Surdocegueira e Deficiência Múltipla
Segundo
Lagati (1995), a surdocegueira é uma condição que apresenta outras dificuldades
além daquelas causadas pela cegueira e pela surdez.
Para
McInnes, a premissa básica é que a surdocegueira é uma deficiência única que
requer uma abordagem específica para favorecer a pessoa com surdocegueira e um
sistema para dar este suporte. Para este autor a aprendizagem das pessoas com
surdocegueira se refere a indivíduos que demonstram dificuldade em observar,
compreender e imitar o comportamento de outros indivíduos com os quais venha
entrar em contato. Daí as técnicas “mãos sobre mão” ou “mão sob mão” são
estratégias importantes de intervenção para estabelecer comunicação com a
criança com surdocegueira.
Faz-se
necessário incentivar e ensinar a pessoa com surdocegueira de como usar sua
visão e audição residuais, assim como outros sentidos remanescentes, provendo
informações sensoriais que suscitem a curiosidade. Por isso se torna
indispensável a presença de uma pessoa para mediar e trazer estas informações
de modo integral e coerente.
O
ambiente para inserção da pessoa com surdocegueira deve ser planejado e
organizado adequadamente favorecendo sua interação com pessoas e objetos.

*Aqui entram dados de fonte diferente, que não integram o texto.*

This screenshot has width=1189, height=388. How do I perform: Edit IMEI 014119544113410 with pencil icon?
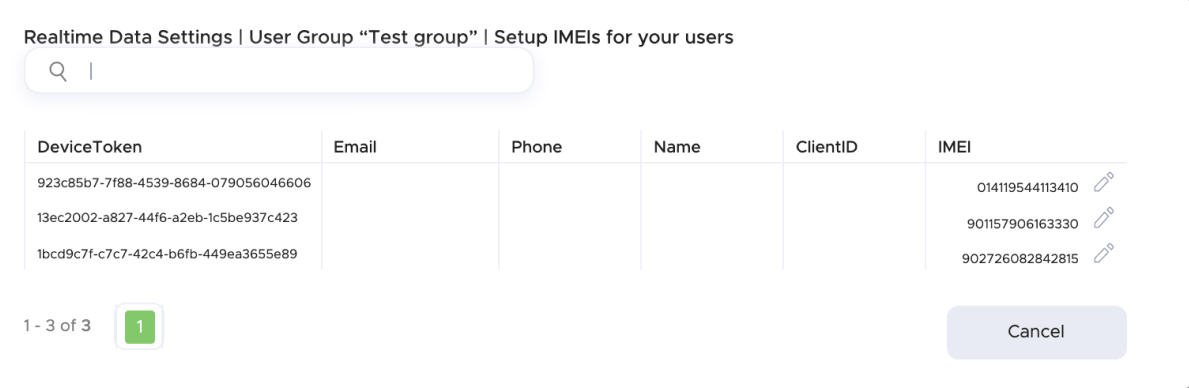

Portanto se uma comunicação efetiva não for estabelecida na infância, a pessoa
ao crescer pode apresentar comportamento inadequado para se comunicar.
Segundo
o Ministério da Educação e Cultura e a Secretaria de Educação Especial
(MEC/SEESP), pessoas com deficiência múltipla são aquelas que “têm mais de uma
deficiência associada. É uma condição heterogênea que identifica diferentes
grupos de pessoas, revelando associações diversas de deficiências que afetam,
mais ou menos intensamente, o funcionamento individual e o relacionamento
social.” As características específicas apresentadas pelas pessoas com
deficiência múltipla lançam desafios à escola e aos profissionais que com elas
trabalham no tocante aos resultados ao longo do processo de inclusão. Por isso
dois aspectos tornam-se relevantes: a comunicação e o posicionamento.
Quanto
à comunicação, todas as interações de comunicação e atividades de aprendizagem
devem respeitar a individualidade e a dignidade de cada estudante com
deficiência múltipla. O mediador será responsável pela ampliação do
conhecimento de mundo desse estudante, visando lhe proporcionar autonomia e
independência.
Quanto
ao posicionamento, é indispensável uma boa adequação postural. Trata-se de
colocar o estudante com deficiência múltipla de maneira confortável em sala de
aula comum a fim de que possa fazer uso de gestos ou movimentos com os quais
estabeleça uma comunicação e desfrute das atividades propostas. O corpo é a
realidade mais imediata do ser humano. A partir e por meio dele, o homem
descobre o mundo e a si mesmo. Favorecer o desenvolvimento do esquema corporal
da pessoa com surdocegueira ou com deficiência múltipla é de suma importância.
Para todo e qualquer estudante, é necessário repensar a organização espacial da
escola e da sala de aula, o que pressupõe a mobilidade dos estudantes com
surdocegueira. Os espaços devem ser sinalizados em diferentes linguagens, nos
quais os estudantes com surdocegueira devem ser estimulados a circular neles.
Os
objetos de referência têm significados especiais com a função de substituir a
palavra e, assim, podem representar pessoas, objetos, lugares, atividades ou
conceitos associados a eles. Constituem recursos para a aprendizagem de
estudantes com surdocegueira e deficiência múltipla: objetos de referência das
atividades, caixas de antecipação, calendários e outros.
Enfim,
é importante lembrar que a parceria família-escola para a organização das
prioridades é imprescindível, pois um trabalho colaborativo e compartilhado
favorecerá a aprendizagem dos estudantes com surdocegueira e deficiência
múltipla.
Fonte:
Coletânea UFC-MEC/2010: A Educação Especial na Perspectiva da Inclusão Escolar
- Fascículo 5: Surdocegueira e Deficiência Múltipla.